Good times go fast, but when its bad, its like watching everything happen is slow motion, almost as if time stops. And since last night it doesn’t seem to want to start again.

I suppose its one of those “what ever you do next will define you” situations. It’s the turning point. But sometimes, some of us, don’t necessarily grow from bad experiences. Sometimes we don’t become stronger.

So the question I am asking today is, am I turning towards good or am I turning towards bad? Am I strong enough?

Monday, November 28, 2011

Questions

To help or be helped? I am usually “be helped”… To be honest i’m lost (not sad, depressed or in misery just lost), I usually am, but I am guessing that it’s part of being alive… I think? So many questions that I do not have the answer too, but I guess if someone else did maybe it might help me a little bit, so I am asking, to those that don’t mind sharing, to answer what ever you can

1) What is love? Spiritually and scientifically?

2) Are we all really the best we can be?

3) Why is it we have to be cruel to be kind sometimes?

4) What is a balanced life?

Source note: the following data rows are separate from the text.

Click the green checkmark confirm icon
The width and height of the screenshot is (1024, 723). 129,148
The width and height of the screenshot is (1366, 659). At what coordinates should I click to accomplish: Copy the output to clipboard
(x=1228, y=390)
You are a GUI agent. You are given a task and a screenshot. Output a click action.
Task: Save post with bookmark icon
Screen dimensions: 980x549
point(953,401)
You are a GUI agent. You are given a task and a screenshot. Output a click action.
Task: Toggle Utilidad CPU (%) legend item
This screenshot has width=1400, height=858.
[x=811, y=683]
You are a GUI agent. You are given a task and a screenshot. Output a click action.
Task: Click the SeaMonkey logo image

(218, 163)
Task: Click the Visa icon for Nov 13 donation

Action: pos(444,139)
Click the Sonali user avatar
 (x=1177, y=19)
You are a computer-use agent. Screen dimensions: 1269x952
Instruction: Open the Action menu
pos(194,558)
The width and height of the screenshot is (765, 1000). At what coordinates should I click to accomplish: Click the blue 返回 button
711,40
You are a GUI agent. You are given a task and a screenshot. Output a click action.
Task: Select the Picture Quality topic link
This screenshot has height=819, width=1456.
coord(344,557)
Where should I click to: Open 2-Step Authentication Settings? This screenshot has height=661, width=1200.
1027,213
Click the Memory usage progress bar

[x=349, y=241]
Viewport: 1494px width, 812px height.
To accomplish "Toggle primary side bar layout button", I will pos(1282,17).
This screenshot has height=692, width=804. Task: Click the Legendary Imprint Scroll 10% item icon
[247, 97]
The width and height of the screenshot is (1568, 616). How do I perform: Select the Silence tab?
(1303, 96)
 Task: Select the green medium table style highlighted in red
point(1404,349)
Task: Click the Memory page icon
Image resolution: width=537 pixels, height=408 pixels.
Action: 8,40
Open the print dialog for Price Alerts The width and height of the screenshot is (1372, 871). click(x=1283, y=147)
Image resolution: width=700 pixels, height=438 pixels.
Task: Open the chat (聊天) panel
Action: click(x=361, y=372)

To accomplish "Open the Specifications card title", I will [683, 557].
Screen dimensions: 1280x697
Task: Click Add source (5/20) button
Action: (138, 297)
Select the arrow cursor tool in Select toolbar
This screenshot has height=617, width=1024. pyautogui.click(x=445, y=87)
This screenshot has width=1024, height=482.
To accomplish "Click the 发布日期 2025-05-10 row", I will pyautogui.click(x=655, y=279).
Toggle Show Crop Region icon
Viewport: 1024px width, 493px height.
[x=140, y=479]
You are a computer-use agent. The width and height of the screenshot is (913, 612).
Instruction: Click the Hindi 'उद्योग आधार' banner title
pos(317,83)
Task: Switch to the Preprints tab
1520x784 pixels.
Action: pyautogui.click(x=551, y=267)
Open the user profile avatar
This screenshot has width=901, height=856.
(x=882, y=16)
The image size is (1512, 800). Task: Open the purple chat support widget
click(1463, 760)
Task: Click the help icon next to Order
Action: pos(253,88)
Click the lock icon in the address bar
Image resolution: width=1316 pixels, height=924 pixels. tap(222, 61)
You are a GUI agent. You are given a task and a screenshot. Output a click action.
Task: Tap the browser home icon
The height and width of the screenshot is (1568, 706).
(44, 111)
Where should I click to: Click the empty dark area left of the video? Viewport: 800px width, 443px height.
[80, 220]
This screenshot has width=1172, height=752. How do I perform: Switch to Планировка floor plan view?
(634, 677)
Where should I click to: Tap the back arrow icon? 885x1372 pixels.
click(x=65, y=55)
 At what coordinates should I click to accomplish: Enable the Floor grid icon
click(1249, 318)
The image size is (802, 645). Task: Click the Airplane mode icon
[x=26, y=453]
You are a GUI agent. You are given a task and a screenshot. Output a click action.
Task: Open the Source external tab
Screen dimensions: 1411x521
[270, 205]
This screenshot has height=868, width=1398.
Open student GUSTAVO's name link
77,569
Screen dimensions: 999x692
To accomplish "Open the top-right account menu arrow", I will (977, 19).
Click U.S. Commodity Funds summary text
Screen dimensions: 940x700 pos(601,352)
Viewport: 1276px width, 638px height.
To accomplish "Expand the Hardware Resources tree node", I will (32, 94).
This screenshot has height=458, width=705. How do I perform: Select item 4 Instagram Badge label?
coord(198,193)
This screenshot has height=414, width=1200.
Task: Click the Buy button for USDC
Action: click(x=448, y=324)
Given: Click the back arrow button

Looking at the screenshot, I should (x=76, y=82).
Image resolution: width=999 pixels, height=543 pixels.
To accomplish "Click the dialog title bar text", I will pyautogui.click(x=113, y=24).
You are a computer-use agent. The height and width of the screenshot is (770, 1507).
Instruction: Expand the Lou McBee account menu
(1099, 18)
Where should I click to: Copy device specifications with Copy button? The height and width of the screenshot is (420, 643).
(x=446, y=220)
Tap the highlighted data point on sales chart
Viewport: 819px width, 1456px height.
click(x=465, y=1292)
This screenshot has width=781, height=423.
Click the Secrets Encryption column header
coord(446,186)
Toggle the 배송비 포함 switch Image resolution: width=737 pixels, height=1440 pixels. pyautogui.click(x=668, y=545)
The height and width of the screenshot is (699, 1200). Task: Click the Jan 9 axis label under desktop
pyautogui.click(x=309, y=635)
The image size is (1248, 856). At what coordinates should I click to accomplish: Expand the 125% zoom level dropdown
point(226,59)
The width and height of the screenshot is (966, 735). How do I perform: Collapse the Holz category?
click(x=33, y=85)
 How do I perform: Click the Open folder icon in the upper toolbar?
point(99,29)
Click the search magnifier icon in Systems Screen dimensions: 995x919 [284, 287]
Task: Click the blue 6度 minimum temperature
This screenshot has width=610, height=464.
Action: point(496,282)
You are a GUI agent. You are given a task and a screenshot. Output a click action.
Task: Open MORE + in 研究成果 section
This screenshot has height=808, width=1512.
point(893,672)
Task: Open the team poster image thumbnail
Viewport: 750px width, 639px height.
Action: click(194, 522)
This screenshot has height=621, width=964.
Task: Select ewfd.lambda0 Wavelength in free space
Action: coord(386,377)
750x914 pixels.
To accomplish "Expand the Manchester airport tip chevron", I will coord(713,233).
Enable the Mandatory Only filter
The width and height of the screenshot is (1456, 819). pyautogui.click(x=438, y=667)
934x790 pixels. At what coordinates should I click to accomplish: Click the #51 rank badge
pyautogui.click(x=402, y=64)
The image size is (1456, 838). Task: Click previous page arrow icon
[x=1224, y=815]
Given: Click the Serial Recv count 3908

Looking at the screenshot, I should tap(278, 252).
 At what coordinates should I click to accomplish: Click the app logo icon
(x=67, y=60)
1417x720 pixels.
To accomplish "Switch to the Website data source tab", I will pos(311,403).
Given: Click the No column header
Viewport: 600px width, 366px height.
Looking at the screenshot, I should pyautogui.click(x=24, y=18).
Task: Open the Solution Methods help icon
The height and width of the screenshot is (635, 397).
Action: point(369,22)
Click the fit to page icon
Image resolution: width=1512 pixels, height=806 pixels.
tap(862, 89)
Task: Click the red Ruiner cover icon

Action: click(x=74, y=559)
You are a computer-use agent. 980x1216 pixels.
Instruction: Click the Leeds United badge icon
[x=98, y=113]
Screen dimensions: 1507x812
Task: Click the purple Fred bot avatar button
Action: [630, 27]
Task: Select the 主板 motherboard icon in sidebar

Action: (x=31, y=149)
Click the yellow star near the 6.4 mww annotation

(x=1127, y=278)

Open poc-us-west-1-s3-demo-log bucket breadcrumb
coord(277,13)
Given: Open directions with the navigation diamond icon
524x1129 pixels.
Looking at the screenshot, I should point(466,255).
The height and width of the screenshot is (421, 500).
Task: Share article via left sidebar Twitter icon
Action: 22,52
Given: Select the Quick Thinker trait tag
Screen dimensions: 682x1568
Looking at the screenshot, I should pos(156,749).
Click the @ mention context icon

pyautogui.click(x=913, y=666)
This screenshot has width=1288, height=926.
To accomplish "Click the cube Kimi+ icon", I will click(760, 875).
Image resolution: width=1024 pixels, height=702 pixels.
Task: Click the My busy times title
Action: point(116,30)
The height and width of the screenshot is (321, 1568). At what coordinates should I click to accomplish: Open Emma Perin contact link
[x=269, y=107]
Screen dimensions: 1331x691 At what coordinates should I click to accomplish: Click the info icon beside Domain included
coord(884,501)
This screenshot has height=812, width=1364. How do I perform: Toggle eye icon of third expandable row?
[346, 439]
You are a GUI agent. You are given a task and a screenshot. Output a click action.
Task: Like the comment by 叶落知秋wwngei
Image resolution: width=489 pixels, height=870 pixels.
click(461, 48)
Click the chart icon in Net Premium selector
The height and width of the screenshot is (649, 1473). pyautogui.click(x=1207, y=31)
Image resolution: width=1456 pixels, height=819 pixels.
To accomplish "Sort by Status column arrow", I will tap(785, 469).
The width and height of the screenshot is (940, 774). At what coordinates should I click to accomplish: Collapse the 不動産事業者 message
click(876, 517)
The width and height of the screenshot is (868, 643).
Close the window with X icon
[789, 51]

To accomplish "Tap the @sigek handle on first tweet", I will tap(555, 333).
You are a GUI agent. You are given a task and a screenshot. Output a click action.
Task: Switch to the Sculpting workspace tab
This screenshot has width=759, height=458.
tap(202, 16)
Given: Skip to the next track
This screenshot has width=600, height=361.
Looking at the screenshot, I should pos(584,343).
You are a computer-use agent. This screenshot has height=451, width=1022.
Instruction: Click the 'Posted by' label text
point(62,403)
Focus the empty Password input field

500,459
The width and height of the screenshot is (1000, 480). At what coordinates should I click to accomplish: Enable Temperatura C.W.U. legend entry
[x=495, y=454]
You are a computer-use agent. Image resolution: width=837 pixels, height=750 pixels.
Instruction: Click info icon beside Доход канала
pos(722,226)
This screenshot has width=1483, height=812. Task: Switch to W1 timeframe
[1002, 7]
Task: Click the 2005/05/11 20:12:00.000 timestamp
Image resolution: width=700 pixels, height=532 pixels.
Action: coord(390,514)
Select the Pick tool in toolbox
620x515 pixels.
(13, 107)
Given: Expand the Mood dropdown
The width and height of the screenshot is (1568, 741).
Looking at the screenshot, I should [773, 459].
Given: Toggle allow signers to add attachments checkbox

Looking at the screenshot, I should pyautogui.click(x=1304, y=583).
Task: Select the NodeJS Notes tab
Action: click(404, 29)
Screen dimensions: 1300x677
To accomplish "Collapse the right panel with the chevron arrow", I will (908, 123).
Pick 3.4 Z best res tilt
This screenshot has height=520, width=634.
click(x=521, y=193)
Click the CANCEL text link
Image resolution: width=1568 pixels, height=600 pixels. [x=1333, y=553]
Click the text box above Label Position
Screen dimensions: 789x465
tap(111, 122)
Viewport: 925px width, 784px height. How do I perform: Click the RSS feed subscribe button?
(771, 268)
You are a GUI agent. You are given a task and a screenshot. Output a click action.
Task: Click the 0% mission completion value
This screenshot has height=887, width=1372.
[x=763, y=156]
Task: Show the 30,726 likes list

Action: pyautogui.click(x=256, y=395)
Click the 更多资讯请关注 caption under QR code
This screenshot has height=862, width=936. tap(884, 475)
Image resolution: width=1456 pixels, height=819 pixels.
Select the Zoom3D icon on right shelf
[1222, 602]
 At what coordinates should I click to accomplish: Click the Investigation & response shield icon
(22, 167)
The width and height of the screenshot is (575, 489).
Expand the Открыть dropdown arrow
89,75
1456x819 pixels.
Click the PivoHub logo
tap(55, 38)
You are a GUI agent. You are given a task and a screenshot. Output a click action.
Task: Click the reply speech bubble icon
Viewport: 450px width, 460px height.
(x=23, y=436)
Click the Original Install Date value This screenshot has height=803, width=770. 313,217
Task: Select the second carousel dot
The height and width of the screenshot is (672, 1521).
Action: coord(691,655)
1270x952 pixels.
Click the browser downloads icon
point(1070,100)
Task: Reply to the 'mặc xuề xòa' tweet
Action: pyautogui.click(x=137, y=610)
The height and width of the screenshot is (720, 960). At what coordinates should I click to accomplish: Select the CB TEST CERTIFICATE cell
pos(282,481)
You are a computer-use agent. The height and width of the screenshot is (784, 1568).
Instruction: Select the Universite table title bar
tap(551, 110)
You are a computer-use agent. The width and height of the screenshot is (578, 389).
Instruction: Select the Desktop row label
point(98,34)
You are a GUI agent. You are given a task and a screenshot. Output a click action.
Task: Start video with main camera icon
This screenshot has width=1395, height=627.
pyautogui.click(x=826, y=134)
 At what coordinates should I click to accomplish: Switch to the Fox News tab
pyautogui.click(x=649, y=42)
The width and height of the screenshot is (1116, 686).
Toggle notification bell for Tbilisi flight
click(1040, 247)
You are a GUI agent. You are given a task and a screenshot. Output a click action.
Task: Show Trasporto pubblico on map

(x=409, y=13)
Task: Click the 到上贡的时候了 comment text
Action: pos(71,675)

And how can you achieve it?

5) What makes people good? And what makes people bad? Are we really the right people to judge?

6) What is control? How can we let go?

7) They say that self confidence and self love is directly related to each other, I love myself, but still not ready to come out of my shell, what does that mean? That I truly don’t love myself?

8) If so how does one love themselves?

9) What is talent? How do we define it? How do we know if we have any…

10) We say we are sad all the time, but honestly are we truly sad?

11) What is the end result of it all?

12) What is the best we can be? And how do we know we are at our best?

13) What does marriage mean? And why do we get married?

14) What does being pregnant feel like?

15) How does it feel to hold your first child?

16) How can you know who you are without looking through the eyes of another?

17) What is the true definition of strength?

18) Are we truly living?

19) What are we so scared of?

20) What are the things we have control off and what are the things we don’t have control over? How do we recognize that and just let go?

21) How does one invest in themselves?

22) What if people you respect and admire, start criticizing a close friend of yours, not knowing she/he is your friend. The criticism is distasteful and unjustified. What do you do?

23) Can we really truly define things as right or wrong?